Reflecting how partnerships can operate across continents, the Royal College of Art (RCA) co-presented with UCDavis in discussing their cooperation in research paper titled ‘Smart textiles for healthcare and wellbeing: a collaborative approach.’ Anne Toomey, Course Director presented alongside Dr Elif Ozden Yenigun from RCA, with Dr Gozde Goncu Berk representing UCDavis. Each brought a distinct perspective to bear on research projects concerned with wearables for health so that educator to material scientist and design researcher viewpoints were all used to inform and find solutions. 

Inspecting a Chirimen fabric at the Kyoto Prefectural Institute for Northern Industry as part of a collaborative project between the RCA and Kyoto D-Lab around the revitalisation potential of the silk industry for a healthcare market. © Kyoto D-Lab.

The projects though diverse, are all distinctly user-centred and address very specific needs identified by and often in partnership with the health-related industries or professional bodies.  Examples are the graphene-based soft wearable antennas presented by Dr Ozden Yenigun and the wearable urinary incontinence monitoring warning system presented by Dr Berk. Partnering internationally brings an additional cultural dimension to projects such as these, a benefit that is often not measured and can therefore be overlooked.  Universities and research institutions are especially good at drawing out this strength in R+D.

The Textile Technology Centre at Gaston College in North Carolina is located in the heartland of North American textile manufacturing. They offer training and testing services, while their new Manufacturing Solutions Center provides space for incubators. Looking to attract textile entrepreneurs with exciting new ideas they offer support from product testing to marketing and distribution know-how.

Nufabrx Product Roadmap outlines the scale of their ambition and just how far they have developed in a short period of time.  Partnerships and collaboration are a key part of this. © Nufabrx.

Current tenants include Nufabrx who offer a proprietary biomaterial with embedded active ingredients that include pain medicine, CBD, Shea butter and Melatonin. The fabric is used in applications such as apparel and bed linen. Founder and CEO Jonathan Schindler provided details of the technology and their ambition to further expand the range in areas such as maternity clothing in his presentation titled ‘Clothing: the next frontier for drug delivery.’

The development has been supported under AFFOA’s FIN, with Stolyarov also mentioning it in his presentation. In many ways, the project reflects how interconnected the smart and advanced textile industry is not just in America but globally. What the pandemic has taught us surely is that supportive partnerships have become a necessary part of the value chain to allow for innovation to happen then taken to scale and commercialisation in a timely way.

**Entries provided**

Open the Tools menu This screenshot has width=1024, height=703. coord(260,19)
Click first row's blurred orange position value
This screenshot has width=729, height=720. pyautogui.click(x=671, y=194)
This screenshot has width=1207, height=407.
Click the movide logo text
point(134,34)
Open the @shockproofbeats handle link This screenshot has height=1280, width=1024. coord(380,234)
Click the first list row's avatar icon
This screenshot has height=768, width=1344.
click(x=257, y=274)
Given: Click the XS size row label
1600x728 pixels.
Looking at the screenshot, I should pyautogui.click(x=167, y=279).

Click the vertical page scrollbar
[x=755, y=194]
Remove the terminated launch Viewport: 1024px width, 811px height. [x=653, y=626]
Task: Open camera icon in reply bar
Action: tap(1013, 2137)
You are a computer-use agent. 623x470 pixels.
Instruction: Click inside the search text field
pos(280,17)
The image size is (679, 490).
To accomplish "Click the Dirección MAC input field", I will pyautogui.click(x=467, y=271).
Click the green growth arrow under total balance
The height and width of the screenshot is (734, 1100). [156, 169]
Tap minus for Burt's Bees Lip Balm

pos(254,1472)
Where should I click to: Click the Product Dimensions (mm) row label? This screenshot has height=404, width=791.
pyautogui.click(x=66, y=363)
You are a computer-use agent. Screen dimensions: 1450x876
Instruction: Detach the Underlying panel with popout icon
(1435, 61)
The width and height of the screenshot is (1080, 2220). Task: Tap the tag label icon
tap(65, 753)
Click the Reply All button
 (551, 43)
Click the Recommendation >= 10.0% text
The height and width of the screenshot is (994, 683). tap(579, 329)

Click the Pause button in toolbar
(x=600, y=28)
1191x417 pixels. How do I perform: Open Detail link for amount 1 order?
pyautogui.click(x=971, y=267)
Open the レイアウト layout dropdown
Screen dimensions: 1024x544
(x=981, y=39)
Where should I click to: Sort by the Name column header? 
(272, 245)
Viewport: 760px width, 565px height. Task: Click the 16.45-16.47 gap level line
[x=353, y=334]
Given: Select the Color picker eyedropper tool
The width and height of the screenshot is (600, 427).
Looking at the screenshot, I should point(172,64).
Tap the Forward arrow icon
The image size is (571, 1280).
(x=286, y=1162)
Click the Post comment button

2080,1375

**Exercises to complete**
• A. List every active ingredient that the passage on smart textile partnerships says is embedded in the Nufabrx biomaterial.
• B. Using the passage on smart textile partnerships, answer each question briefly:
(i) At which college is the Textile Technology Centre located?
(ii) What was the title of Jonathan Schindler's presentation?
(iii) What system did Dr Berk present?
• C. Reproduce everything in the passage on smart textile partnerships from "Nufabrx Product Roadmap" down to "this. © Nufabrx.".

**Answers by item number**
• A. pain medicine, CBD, Shea butter, Melatonin

• B.
(i) Gaston College in North Carolina
(ii) 'Clothing: the next frontier for drug delivery.'
(iii) The wearable urinary incontinence monitoring warning system

• C.
Nufabrx Product Roadmap outlines the scale of their ambition and just how far they have developed in a short period of time.  Partnerships and collaboration are a key part of this. © Nufabrx.